- PROBLEM TO SOLVE: Determine how many lines in the entries contain the word "will", and give that number with no other text.

- Dataset entries:
┏━━
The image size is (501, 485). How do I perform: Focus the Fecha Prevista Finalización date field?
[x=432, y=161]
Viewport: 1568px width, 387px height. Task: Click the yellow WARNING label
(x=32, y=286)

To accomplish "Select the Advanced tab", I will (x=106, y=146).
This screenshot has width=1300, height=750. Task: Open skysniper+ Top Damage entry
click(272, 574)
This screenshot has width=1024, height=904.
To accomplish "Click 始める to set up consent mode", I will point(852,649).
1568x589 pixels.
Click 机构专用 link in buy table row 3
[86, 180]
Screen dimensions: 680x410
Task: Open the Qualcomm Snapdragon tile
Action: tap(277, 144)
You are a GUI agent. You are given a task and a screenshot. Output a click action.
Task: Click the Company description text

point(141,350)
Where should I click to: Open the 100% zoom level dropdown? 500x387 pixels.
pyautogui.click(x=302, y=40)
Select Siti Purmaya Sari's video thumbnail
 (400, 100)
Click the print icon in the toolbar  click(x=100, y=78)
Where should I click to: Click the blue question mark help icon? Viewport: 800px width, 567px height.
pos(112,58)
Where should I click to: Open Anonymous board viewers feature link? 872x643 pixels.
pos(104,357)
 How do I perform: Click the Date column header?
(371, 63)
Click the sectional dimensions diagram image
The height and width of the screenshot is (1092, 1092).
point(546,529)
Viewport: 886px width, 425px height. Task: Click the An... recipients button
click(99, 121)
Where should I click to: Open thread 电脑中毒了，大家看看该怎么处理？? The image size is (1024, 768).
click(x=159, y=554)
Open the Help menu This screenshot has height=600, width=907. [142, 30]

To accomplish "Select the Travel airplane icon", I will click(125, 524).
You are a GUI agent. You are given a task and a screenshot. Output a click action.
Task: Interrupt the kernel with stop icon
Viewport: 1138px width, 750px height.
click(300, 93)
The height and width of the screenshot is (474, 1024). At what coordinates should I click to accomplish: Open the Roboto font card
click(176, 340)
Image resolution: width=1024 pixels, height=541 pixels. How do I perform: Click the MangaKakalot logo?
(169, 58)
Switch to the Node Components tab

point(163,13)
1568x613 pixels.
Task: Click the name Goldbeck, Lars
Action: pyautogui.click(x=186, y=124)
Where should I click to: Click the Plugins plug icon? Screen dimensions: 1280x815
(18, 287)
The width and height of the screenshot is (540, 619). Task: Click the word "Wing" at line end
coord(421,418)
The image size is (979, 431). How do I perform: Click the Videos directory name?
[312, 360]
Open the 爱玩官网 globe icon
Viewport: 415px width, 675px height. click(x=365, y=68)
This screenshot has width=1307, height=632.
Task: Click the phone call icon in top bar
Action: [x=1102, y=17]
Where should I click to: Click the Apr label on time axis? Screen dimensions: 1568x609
┗━━
- REPLY: 3